[[ Data supplied, beginning ]]

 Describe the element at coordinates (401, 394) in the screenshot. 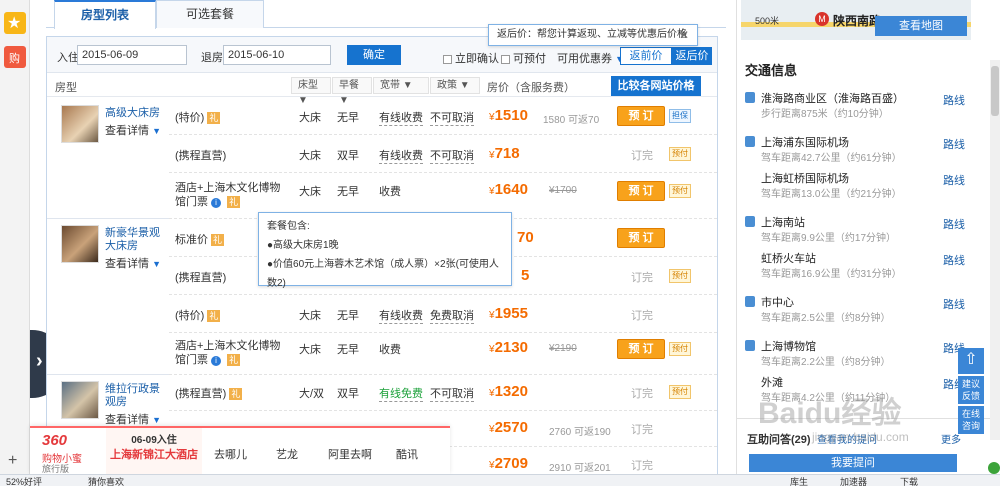

I see `broadband: 有线免费` at that location.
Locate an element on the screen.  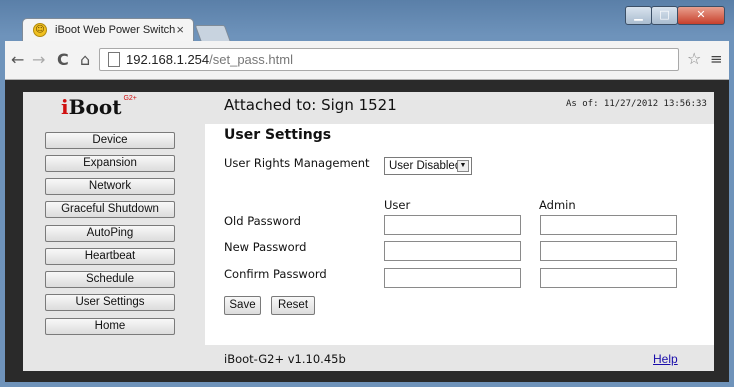
tab-close-icon: × is located at coordinates (180, 30).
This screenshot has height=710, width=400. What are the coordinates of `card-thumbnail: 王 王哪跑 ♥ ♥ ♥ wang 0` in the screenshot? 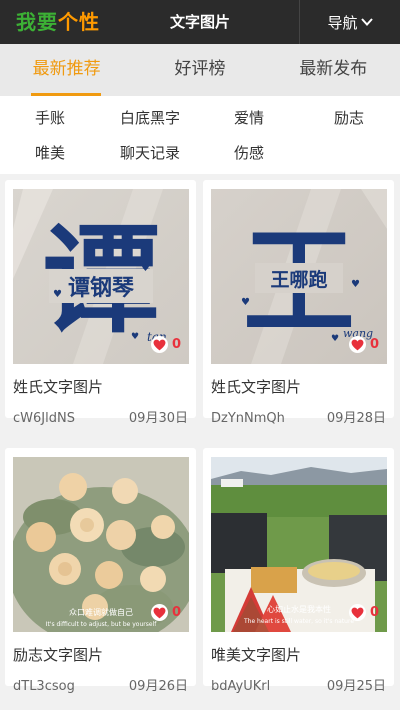 It's located at (299, 276).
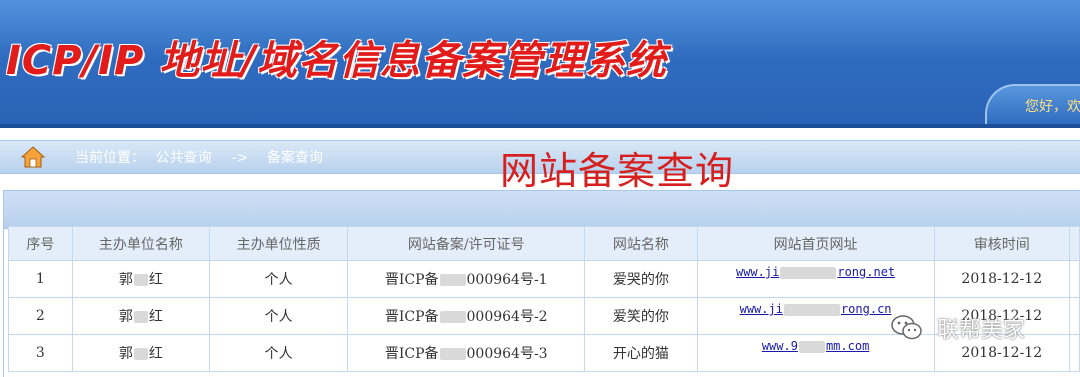  What do you see at coordinates (1002, 279) in the screenshot?
I see `cell-review-date: 2018-12-12` at bounding box center [1002, 279].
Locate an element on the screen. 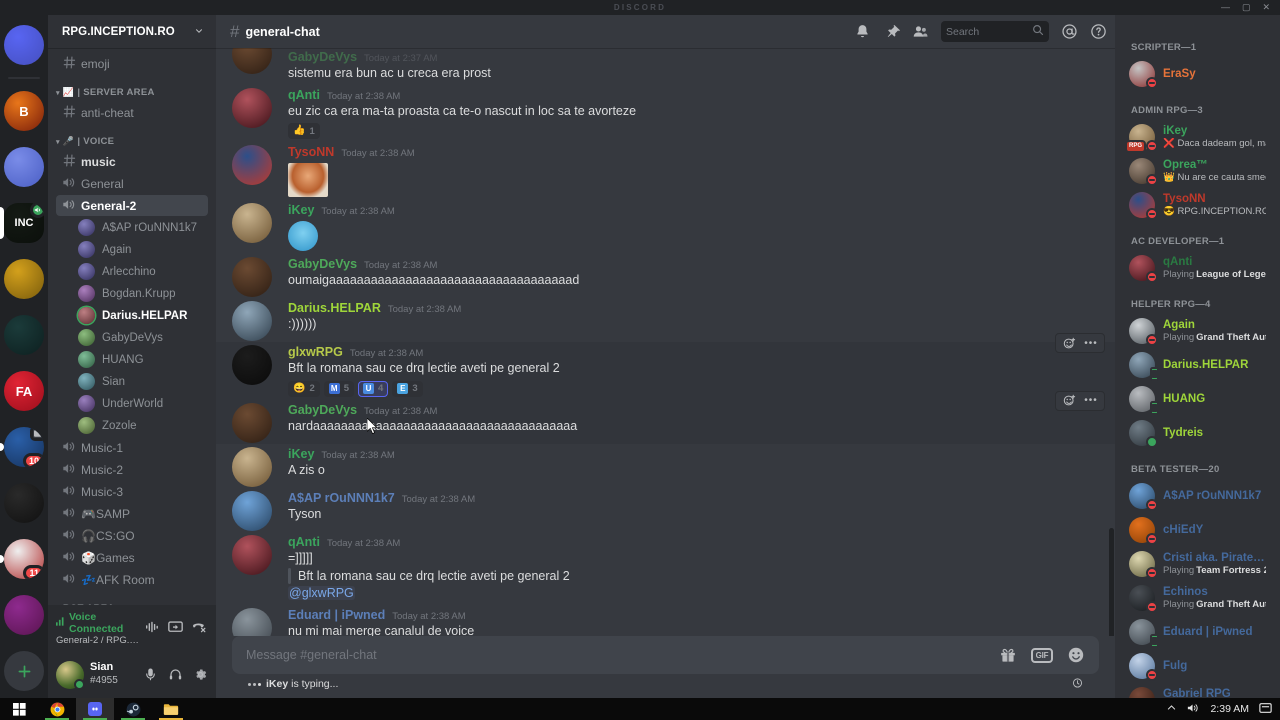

[[ Data supplied, end ]]

Goal of the exercise: Repeat word for word the stretch from the start of the records through the line that contains "tab-close-icon: × is". Leave the pictures out.

Output of the task:
 Describe the element at coordinates (401, 394) in the screenshot. 

I see `broadband: 有线免费` at that location.
Locate an element on the screen.  
tab-close-icon: × is located at coordinates (180, 30).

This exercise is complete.